Hablo de lo que conozco más de cerca: el impacto positivo de la Reforma en la Iglesia latinoamericana. Este se deja ver en la importancia dada a partir del Concilio a la Palabra de Dios, al bautismo como el común denominador de la única Iglesia de Cristo, al carácter de servicio de los ministerios y cargos, a la libertad de los cristianos para pensar y expresarse y, por ende, a la posibilidad de exigir reformas religiosas. Los católicos agradecen a los luteranos todos estos valores, recuperados de la más antigua tradición de la Iglesia (cf. declaración conjunta: Del Conflicto a la comunión, 2013). Los protestantes, por su parte, tendrán que reconocer de los católicos que se es fiel a la Escritura cuando se la conserva en una tradición interpretativa que, para ser verdaderamente plural, requiere de una autoridad que cuide la comunión.

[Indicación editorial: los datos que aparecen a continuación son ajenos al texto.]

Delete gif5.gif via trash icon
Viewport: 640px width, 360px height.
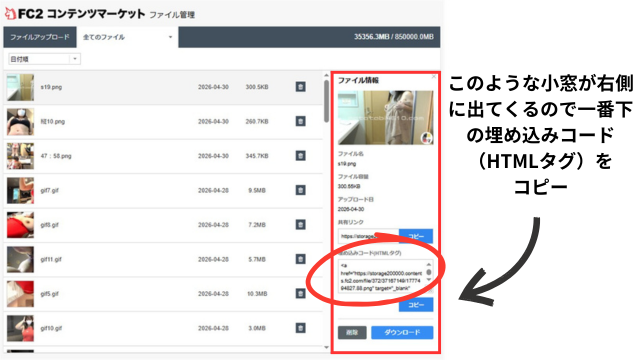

En particular conozco de cerca el influjo benigno de los protestantes en algunos movimientos ecuménicos y en las comunidades eclesiales de base de la Iglesia popular en América Latina. En nuestro medio hemos conocido al Movimiento carismático en el que mucha gente ha podido experimentar a un Dios cercano y amoroso, un Dios que sana, al que se le ora en el Espíritu Santo, Espíritu que une a la comunidad y le hace alabar con alegría. Algo parecido puede decirse de Fondacio, que además de estas características tiene una apertura enorme a todos tipo de personas y espiritualidades, y una gran aspiración de solidaridad social.
Siempre de un modo indirecto, el protestantismo ha inspirado a las comunidades eclesiales de base promovidas por la Iglesia latinoamericana y la Teología de la liberación. En ellas el ícono ha sido el pueblo sencillo con la Biblia en las manos. La Iglesia liberadora en América Latina puso la Escritura a disposición de los campesinos y obreros, de gente ignorada y explotada para que descubrieran que ella había sido escrita preferencialmente para ellos, para que creyeran en el Dios de la vida y de los pobres, el Dios que rechaza todo tipo de opresiones. Muchas de esas personas, de hecho, aprendieron a leer con la Biblia. Esta, probablemente en varios casos, fue único libro que hubo en sus casas. En la Iglesia popular latinoamericana la Palabra de Dios ha ayudado a los pobres a comprender sus vidas, a caer en la cuenta que la pobreza no es una fatalidad sino la consecuencia exacta de un tipo de capitalismo despiadado y a reconocer su igual valer con todos los seres humanos. Estos católicos han llegado a ser adultos gracias a su fe, adultez que algún día tendrían que adquirir el resto de los católicos, laicos, sacerdotes y obispos, víctimas del clericalismo que el Papa Francisco no se cansa de atacar.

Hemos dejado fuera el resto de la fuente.